# TASK DIRECTIONS
Every record that follows must be duplicated exactly, with images left out.

Extracted records
☆ ☆ ☆

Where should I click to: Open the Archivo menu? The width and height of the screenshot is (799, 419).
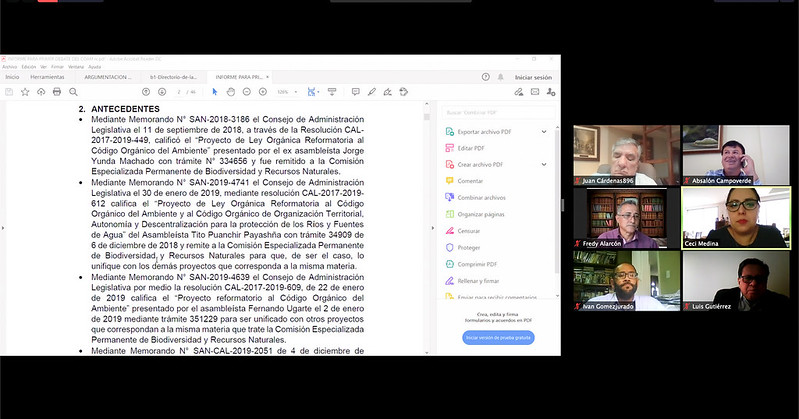[9, 67]
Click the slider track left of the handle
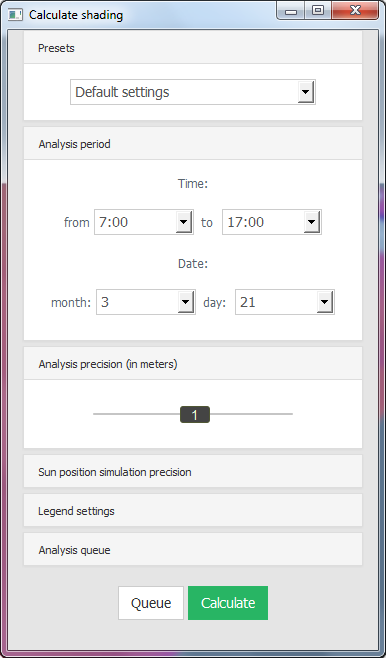This screenshot has width=386, height=658. click(x=136, y=414)
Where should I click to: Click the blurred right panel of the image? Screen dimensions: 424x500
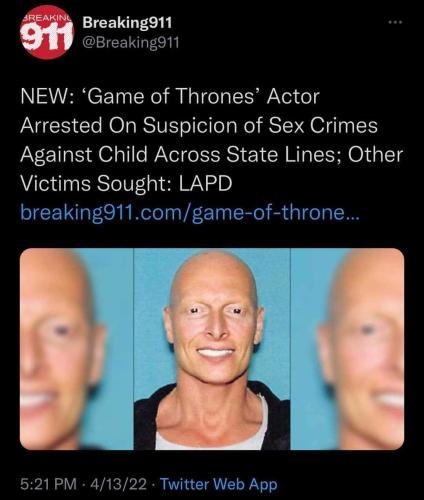pos(348,349)
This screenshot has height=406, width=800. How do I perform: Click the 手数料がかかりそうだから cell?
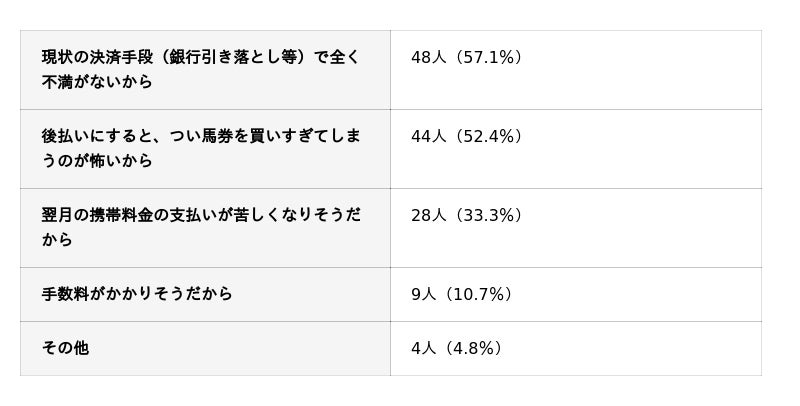[205, 294]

☆ ☆ ☆

# WRITTEN REPLY
Where should I click to: Open the Archivo menu? The width and height of the screenshot is (799, 419).
[9, 67]
Click the slider track left of the handle
This screenshot has width=386, height=658. click(x=136, y=414)
Where should I click to: Click the blurred right panel of the image? Screen dimensions: 424x500
pos(348,349)
This screenshot has height=406, width=800. How do I perform: Click the 手数料がかかりそうだから cell?
[205, 294]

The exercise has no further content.